Postural Stability in Parkinson's Disease Patients Is Improved after Stochastic Resonance Therapy.

Author: Kaut O1, Brenig D1, Marek M1, Allert N2, Wüllner U3
1Department of Neurology, University of Bonn, 53105 Bonn, Germany.
2Neurological Rehabilitation Center, Godeshoehe, 53117 Bonn, Germany.
3Department of Neurology, University of Bonn, 53105 Bonn, Germany; German Center for Neurodegenerative Diseases (DZNE), 53175 Bonn, Germany.

Conference/Journal: Parkinsons Dis.
Date published: 2016
Other: Volume ID: 2016 , Pages: 7948721 , Special Notes: doi: 10.1155/2016/7948721. Epub 2016 Jan 26. , Word Count: 201

Background. Postural instability in Parkinson's disease (PD) increases the risk of falls and is not improved by pharmacological therapy. Objective.
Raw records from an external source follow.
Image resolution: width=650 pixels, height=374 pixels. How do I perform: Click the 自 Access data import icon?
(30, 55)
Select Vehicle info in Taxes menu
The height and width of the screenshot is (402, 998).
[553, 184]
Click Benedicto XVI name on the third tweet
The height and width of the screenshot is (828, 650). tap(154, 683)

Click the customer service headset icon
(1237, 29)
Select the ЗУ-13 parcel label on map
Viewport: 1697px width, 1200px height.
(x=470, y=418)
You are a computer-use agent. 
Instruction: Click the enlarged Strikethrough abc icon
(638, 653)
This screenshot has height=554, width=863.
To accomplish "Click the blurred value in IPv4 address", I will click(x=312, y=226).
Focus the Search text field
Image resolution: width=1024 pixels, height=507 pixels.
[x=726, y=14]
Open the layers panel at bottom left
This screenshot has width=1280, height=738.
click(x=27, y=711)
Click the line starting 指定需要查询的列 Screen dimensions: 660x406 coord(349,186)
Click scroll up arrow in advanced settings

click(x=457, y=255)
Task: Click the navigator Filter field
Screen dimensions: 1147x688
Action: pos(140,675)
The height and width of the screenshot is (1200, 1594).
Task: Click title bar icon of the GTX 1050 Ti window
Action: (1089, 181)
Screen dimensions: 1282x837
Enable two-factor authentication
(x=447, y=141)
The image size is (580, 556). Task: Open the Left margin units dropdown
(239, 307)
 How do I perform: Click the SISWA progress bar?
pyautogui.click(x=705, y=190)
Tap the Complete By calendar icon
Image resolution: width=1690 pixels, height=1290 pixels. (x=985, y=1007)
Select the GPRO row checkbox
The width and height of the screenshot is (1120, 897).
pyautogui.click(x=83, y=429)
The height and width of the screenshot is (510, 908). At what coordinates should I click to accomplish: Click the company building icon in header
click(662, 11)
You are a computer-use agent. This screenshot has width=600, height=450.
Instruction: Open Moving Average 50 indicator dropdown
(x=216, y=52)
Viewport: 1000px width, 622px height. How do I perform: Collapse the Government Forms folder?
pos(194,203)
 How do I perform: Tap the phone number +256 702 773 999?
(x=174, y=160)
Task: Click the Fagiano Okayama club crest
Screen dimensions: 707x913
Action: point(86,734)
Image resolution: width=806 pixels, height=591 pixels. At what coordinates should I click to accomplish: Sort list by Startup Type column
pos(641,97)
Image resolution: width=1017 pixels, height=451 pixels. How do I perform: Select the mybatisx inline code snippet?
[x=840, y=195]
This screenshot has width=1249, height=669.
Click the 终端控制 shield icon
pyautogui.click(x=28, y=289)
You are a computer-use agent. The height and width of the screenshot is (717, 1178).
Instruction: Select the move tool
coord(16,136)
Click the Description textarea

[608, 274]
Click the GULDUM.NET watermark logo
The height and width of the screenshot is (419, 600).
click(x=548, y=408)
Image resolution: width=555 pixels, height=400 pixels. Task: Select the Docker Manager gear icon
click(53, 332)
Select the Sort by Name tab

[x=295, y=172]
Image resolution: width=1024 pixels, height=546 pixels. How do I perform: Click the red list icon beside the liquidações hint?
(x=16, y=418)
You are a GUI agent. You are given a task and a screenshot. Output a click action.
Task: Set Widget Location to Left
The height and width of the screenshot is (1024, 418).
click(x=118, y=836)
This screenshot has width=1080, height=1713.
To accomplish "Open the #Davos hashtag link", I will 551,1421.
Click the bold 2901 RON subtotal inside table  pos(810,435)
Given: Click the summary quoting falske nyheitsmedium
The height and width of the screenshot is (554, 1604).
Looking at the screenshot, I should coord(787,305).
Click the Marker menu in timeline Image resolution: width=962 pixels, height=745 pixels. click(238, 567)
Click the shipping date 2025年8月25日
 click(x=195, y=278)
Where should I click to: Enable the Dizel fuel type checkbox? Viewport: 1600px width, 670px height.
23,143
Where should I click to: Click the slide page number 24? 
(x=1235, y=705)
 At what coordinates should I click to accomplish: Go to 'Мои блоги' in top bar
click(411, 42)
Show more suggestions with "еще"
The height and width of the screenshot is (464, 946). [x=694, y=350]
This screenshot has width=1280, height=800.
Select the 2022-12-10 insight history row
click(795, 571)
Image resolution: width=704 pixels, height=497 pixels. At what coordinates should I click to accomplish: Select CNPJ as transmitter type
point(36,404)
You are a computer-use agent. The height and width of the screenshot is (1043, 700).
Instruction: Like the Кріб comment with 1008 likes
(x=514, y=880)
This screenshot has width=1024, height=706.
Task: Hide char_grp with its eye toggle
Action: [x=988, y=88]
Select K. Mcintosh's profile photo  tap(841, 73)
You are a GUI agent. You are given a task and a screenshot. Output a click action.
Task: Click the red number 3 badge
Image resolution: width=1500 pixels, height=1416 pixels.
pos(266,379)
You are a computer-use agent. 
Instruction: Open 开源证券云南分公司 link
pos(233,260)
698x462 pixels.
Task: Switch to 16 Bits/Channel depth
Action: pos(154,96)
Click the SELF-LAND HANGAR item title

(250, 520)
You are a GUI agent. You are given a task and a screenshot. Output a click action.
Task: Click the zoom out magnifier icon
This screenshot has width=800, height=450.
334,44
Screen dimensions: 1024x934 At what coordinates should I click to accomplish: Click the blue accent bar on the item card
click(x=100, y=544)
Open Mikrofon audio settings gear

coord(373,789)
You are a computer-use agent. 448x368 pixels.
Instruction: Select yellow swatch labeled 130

We performed a double-blind, randomized sham-controlled study to test the effects of stochastic resonance (whole body vibration) therapy on postural stability in PD. Methods. Fifty-six PD participants were allocated to either experimental or sham groups. The experimental group received four series of vibration over eight days, with each series consisting of six stimulus trains of 60-second duration using a randomized whole body vibration. Participants allocated to the control group received a sham treatment. Results. Within-group analysis revealed that postural stability in the experimental group improved by 17.5% (p = 0.005) comparing experimental and sham groups. The between-group analysis of change after treatment comparing both groups also showed a significant improvement of postural stability (p = 0.03). Only in the within-group analysis several items were improved after Bonferroni correction, too, rigor 41.6% (p = 0.001), bradykinesia 23.7% (p = 0.001), tremor 30.8% (p = 0.006), and UPDRSIII sum score 23.9% (p = 0.000), but did not reach the level of significance in the between-group analysis. Conclusions. Stochastic resonance therapy significantly enhanced postural stability even in individuals with increased risk of falling. Thus it offers a potential supplementation to canonical treatments of PD.